Suppose we are writing a Metropolis–Hastings sampler, and we want to perform a random walk where the next proposed value of x depends on the previous value of x. Given a previous value x_prev we can define a custom initialisation strategy as follows:

struct InitRandomWalk <: DynamicPPL.AbstractInitStrategy
    x_prev::Float64
    step_size::Float64
end

function DynamicPPL.init(rng, vn::VarName, ::Distribution, strategy::InitRandomWalk)
    new_x = rand(rng, Normal(strategy.x_prev, strategy.step_size))
    # Insert some printing to see when this is called.
    @info "init() is returning: $new_x"
    return DynamicPPL.UntransformedValue(new_x)
end

Given a previous value of x

x_prev = 4.0

we can then make a proposal for x as follows:

new_x, new_vi = DynamicPPL.init!!(
    model, VarInfo(), InitRandomWalk(x_prev, 0.5), UnlinkAll()
)
[ Info: init() is returning: 4.274157475606392

When evaluating the model, the value for x will be exactly that new value we proposed. We can see this from the return value:

new_x
4.274157475606392

Furthermore, we can read off the associated log-probability from the newly returned VarInfo:

DynamicPPL.getlogjoint(new_vi) ≈ logpdf(Normal(), new_x)
true

From this log-probability, we can compute the acceptance ratio for the Metropolis–Hastings step, and thereby create a valid MCMC sampler.

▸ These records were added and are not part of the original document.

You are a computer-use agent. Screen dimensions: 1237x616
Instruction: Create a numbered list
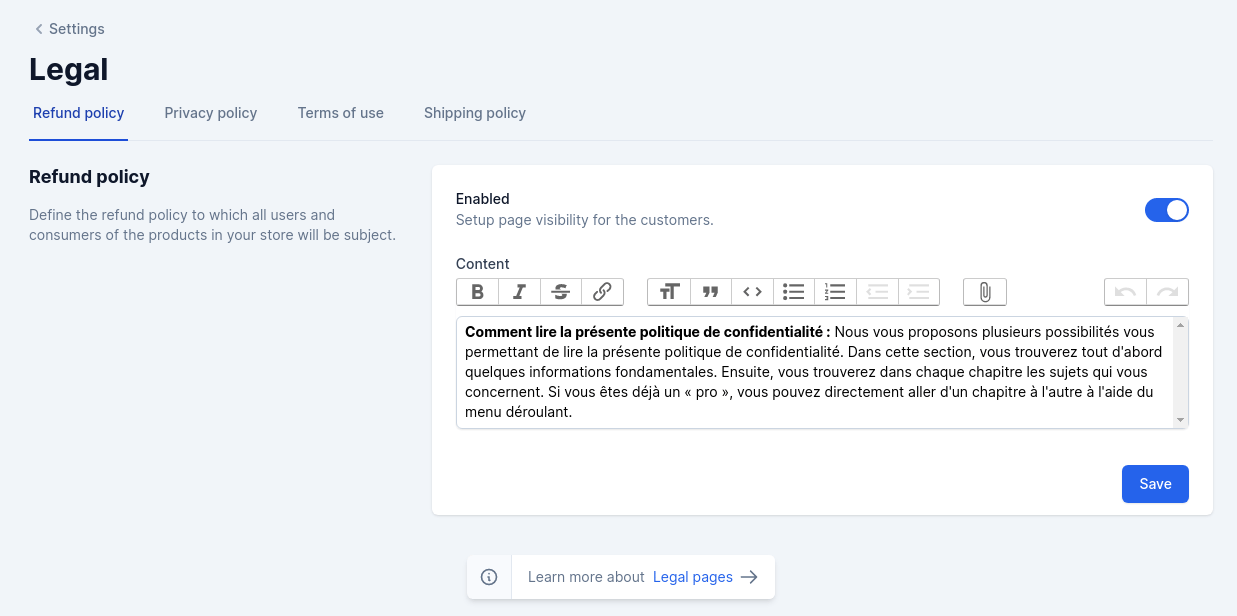[835, 292]
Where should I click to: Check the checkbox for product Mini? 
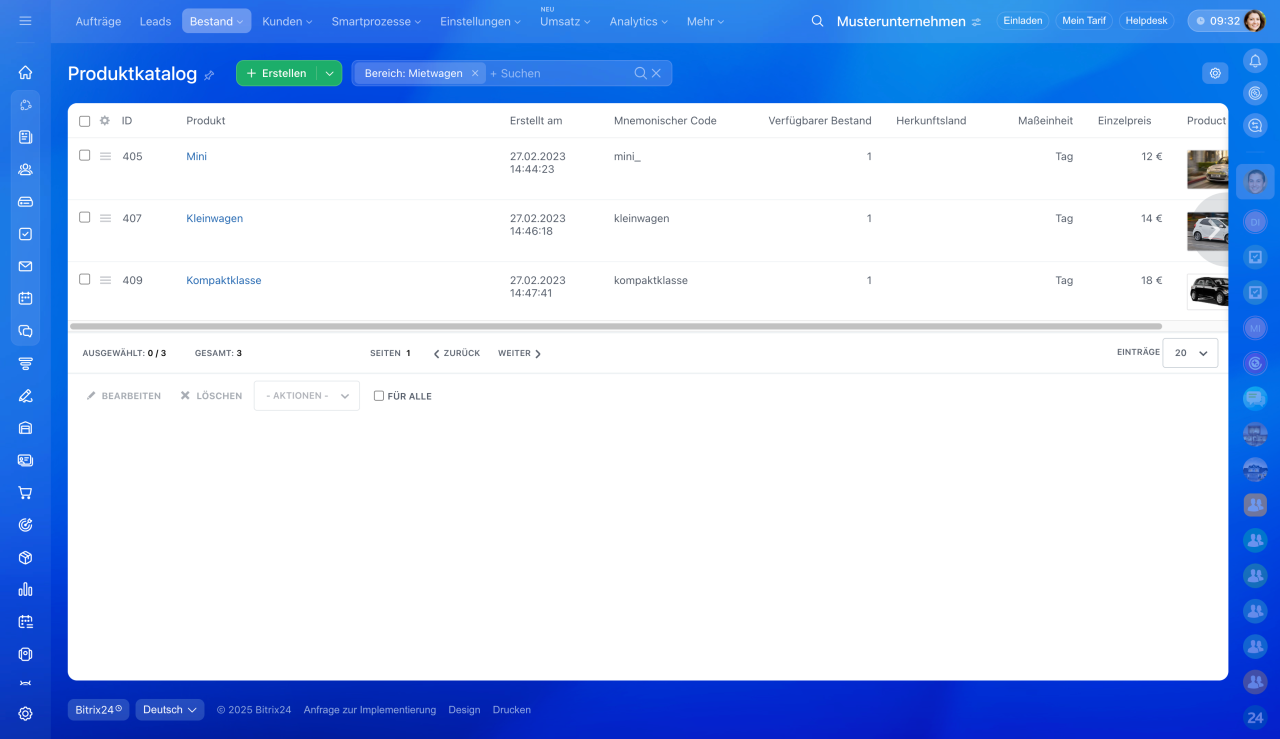pos(85,156)
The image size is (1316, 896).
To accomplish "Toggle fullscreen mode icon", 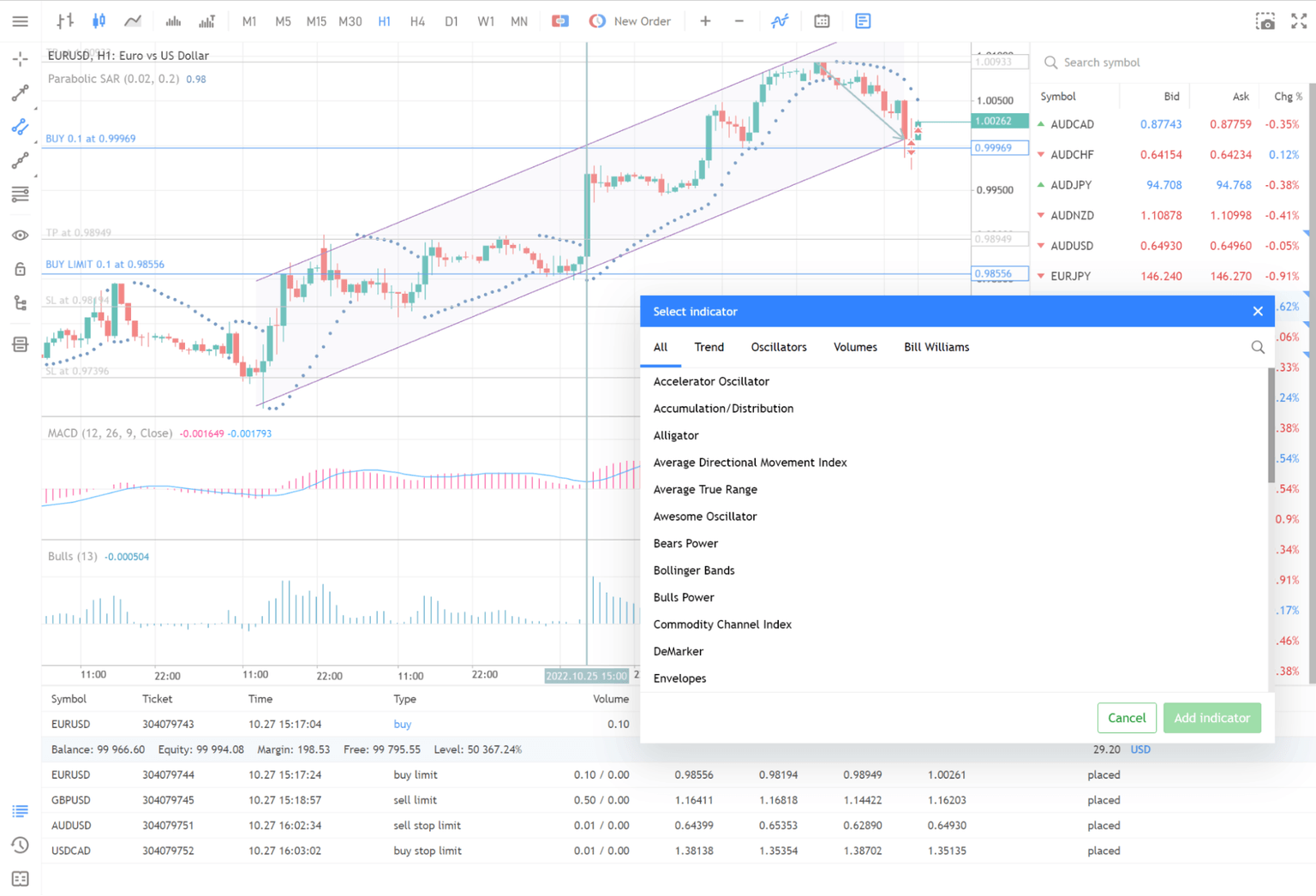I will [1299, 21].
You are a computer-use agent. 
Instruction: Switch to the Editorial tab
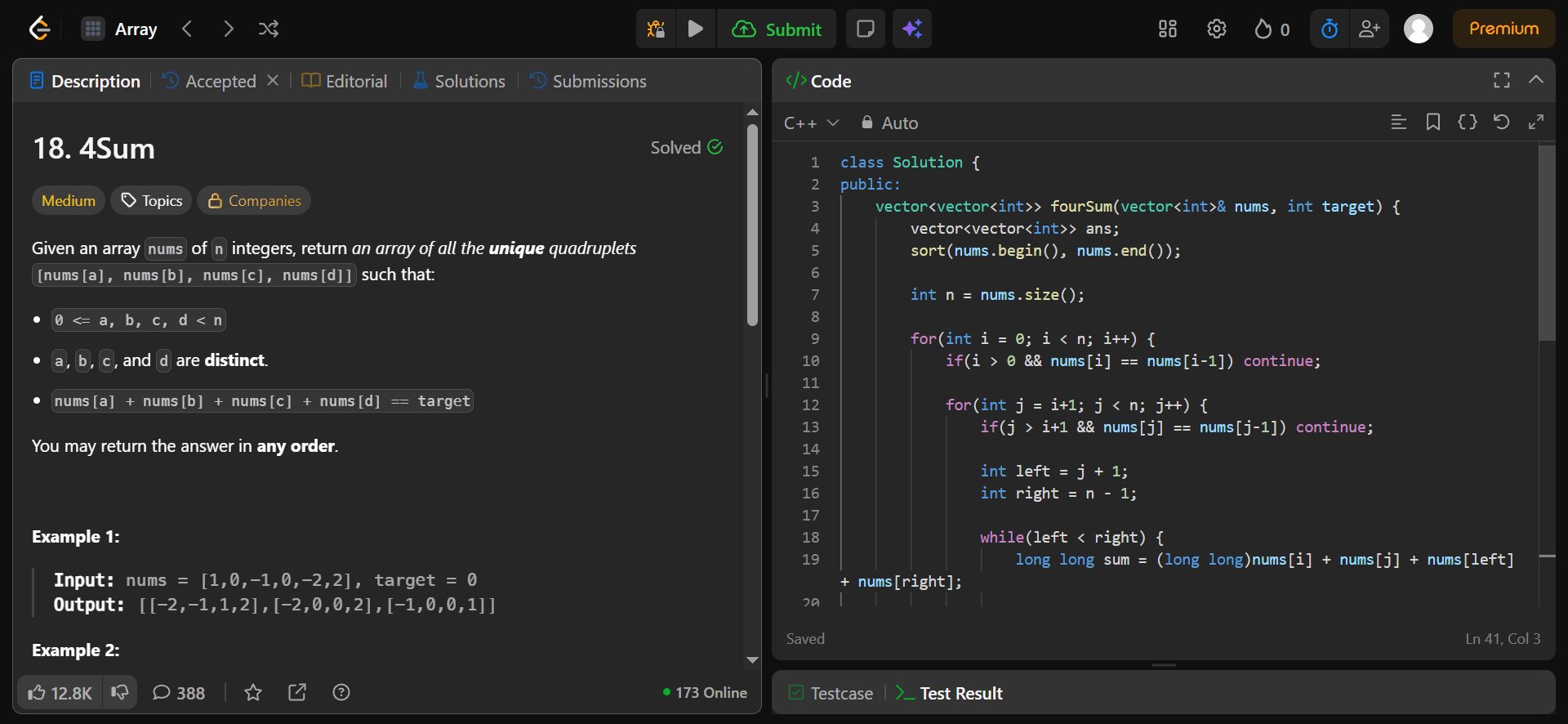point(345,82)
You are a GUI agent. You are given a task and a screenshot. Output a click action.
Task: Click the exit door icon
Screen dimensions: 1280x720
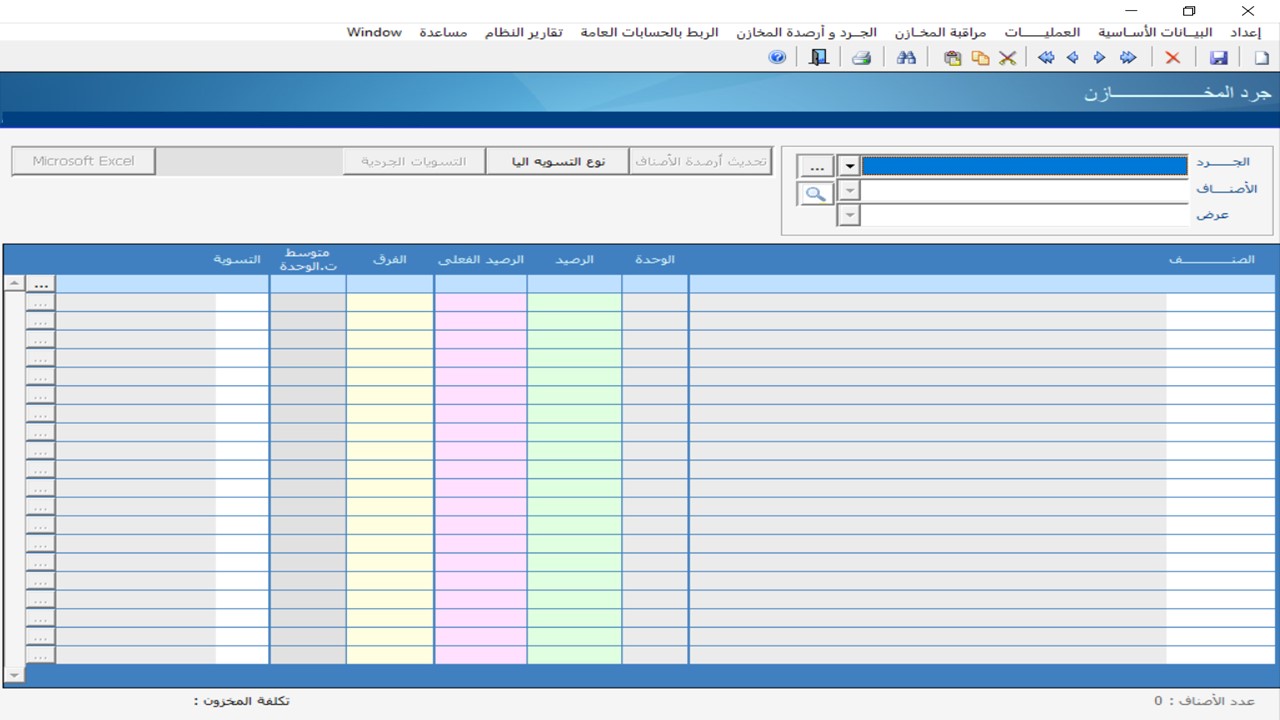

In this case, we have defined an initialisation strategy that is random (and thus uses the rng argument for reproducibility). However, initialisation strategies can also be fully deterministic, in which case the rng argument is not needed. For example, DynamicPPL.InitFromParams reads from a set of parameters which are known ahead of time.

The returned AbstractTransformedValue

As mentioned above, the init function must return an AbstractTransformedValue. The subtype of AbstractTransformedValue used does not affect the result of the model evaluation, but it may have performance implications. In particular, the returned subtype does not determine whether the log-Jacobian term is accumulated or not: that is determined by a separate transform strategy.

What this means is that initialisation strategies should always choose the laziest possible subtype of AbstractTransformedValue.

For example, in the above example, we used UntransformedValue, which is the simplest possible choice. If a linked value is required by a later step inside tilde_assume!! (either the transformation or accumulation steps), it is the responsibility of that step to perform the linking.

Conversely, DynamicPPL.InitFromUniform samples inside linked space. Instead of performing the inverse link transform and returning an UntransformedValue, it directly returns a LinkedVectorValue: this means that if a linked value is required by a later step, it is not necessary to link it again. Even if no linked value is required, this lazy approach does not hurt performance, as it just defers the inverse linking to the later step.

In both cases, only one linking operation is performed (at most).